I am going to be buying my first horse, need a list of everything I will need!


----------



## FlyingCircus (6 March 2016)

1st and foremost: Support and lots of it!


----------



## laura_nash (6 March 2016)

Headcollar
First aid kit
Hoofpick and brush

Anything else depends on the type of horse, how it will be kept and what you want to do with it!


----------



## elliejhb (6 March 2016)

Money!


----------



## Theocat (6 March 2016)

Don't rush out with a shopping list - get the essentials and build up as you go. Rugs, for example, fit very differently, so buying a whole stack then discovering that make doesn't suit your horse is disheartening!


----------



## Sugar_and_Spice (6 March 2016)

Equine first aid kit:
Vetwrap bandage
Gamgee
Normal tail bandages
Cotton wool
Salt/TCP/Dettol/some fancy posh stuff at 10 times the price (whatever suits you really)
Syringe - large
Scissors - to be used for nothing else than first aid stuff
Thermometer
Wound cream/gel 
Poultice
Silver tape
Carrier bag (I wrap them round a poulticed leg then bandage over that because it's easier than trying to bandage directly onto a wet sticky poultice)
Box to put it all in 
Padlock? (depends if you leave it open so others can treat your horse if necessary or lock it all up so all those without first aid kits can't nick your stuff)
Phone number of you/vet/farrier taped to the top

Fork/Broom/Barrow
Water bucket/Haynet/Feed bucket
Bedding/Feed/Hay (don't turn upto the new yard on day one with horse but no bedding/feed/hay in case the local shop is shut)
Headcollar and leadrope

Grooming kit:
Stiff brush
Soft brush
Curry comb (one you can use on the horse as well as the brushes)
Hoofpick
Optional extras: flyspray, tail detangler, mud fever cream, stockholm tar, sweet itch cream, shampoo, mane comb, plaiting bands, chalk block.
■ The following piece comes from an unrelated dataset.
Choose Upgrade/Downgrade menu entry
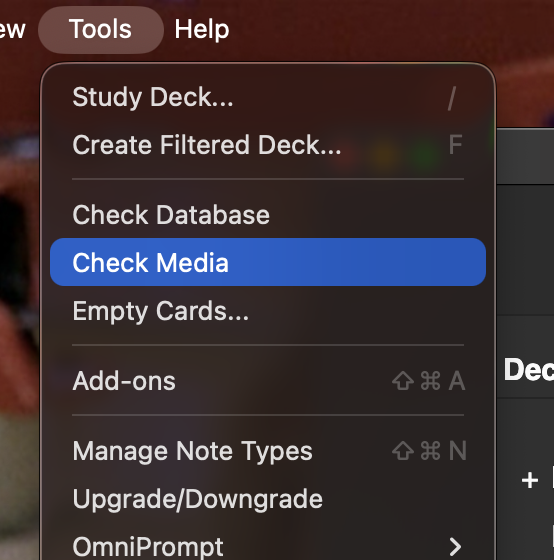 [268, 499]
Rugs: two turnout, one indoor (cooler/fleece/waffle or similar is most useful I find).  That's it far too much fuss is made about rugging, you can buy others if you need them and if you're leaving the horse unclipped you don't *need* any at all.

Saddle
Stirrups
Stirrup leathers
Girth
Numnah (can go without but most people prefer one)
Saddlesoap and sponges

Bridle
Bit 
Reins
Martingale or breastplate if necessary

Can't think of anything else.  No doubt you'll accumulate loads of totally necessary :wink3: tatt/matchy stuff/things you only ever use once/more rugs than your horse can use in a lifetime etc as the years go by, like we all do.


----------



## Sugar_and_Spice (6 March 2016)

elliejhb said:



			Money!
		
Click to expand...

Take a good look at it too, because you'll never have any in your pocket again :biggrin3:


----------



## ILuvCowparsely (6 March 2016)

rose2802 said:



			I am going to be buying my first horse, need a list of everything I will need!
		
Click to expand...

Buy the most important first and the rest later  you need in no particular order

  Insurance
a good farrier
good vet
good bank account or partner
supporting friends
instructor

 then   depending on livery type of your choice
buckets
 tools 
feedbowls... feed
tack
 head collar well fitting tack
grooming kit
feed
rugs
 The rest will come in due course


----------



## rachk89 (6 March 2016)

Others have made good lists really. All I can say is resist temptation to buy everything. I did and it wasn't easy but is worth it. Woman in the shop actually said she was pleased to see someone only buying essentials and not lots of colourful unnecessary stuff. Your horse doesn't care if everything matches.


----------



## abb123 (6 March 2016)

Assuming DIY then I would go for essentials first:

Large tub for water
2 x feed buckets and a feed bucket cover
2 x hay net
feed scoop
wheel barrow
fork 
brush
hoof pick
body brush
head collar and lead rope

Things that you can add quickly as and when:

poo scooper
purple spray
cotton wool
different grooming brushes
grooming sprays e.g. mane and tail conditioner
shampoos
rugs
leg boots and bandages


----------



## Pigeon (6 March 2016)

A good instructor! I think that is really vital. There are so many dodgy ones out there - you need to find someone you admire, who has quite a holistic view, and will advise you on feed/tack/management etc instead of just watching you ride for half an hour and having no more input than that. 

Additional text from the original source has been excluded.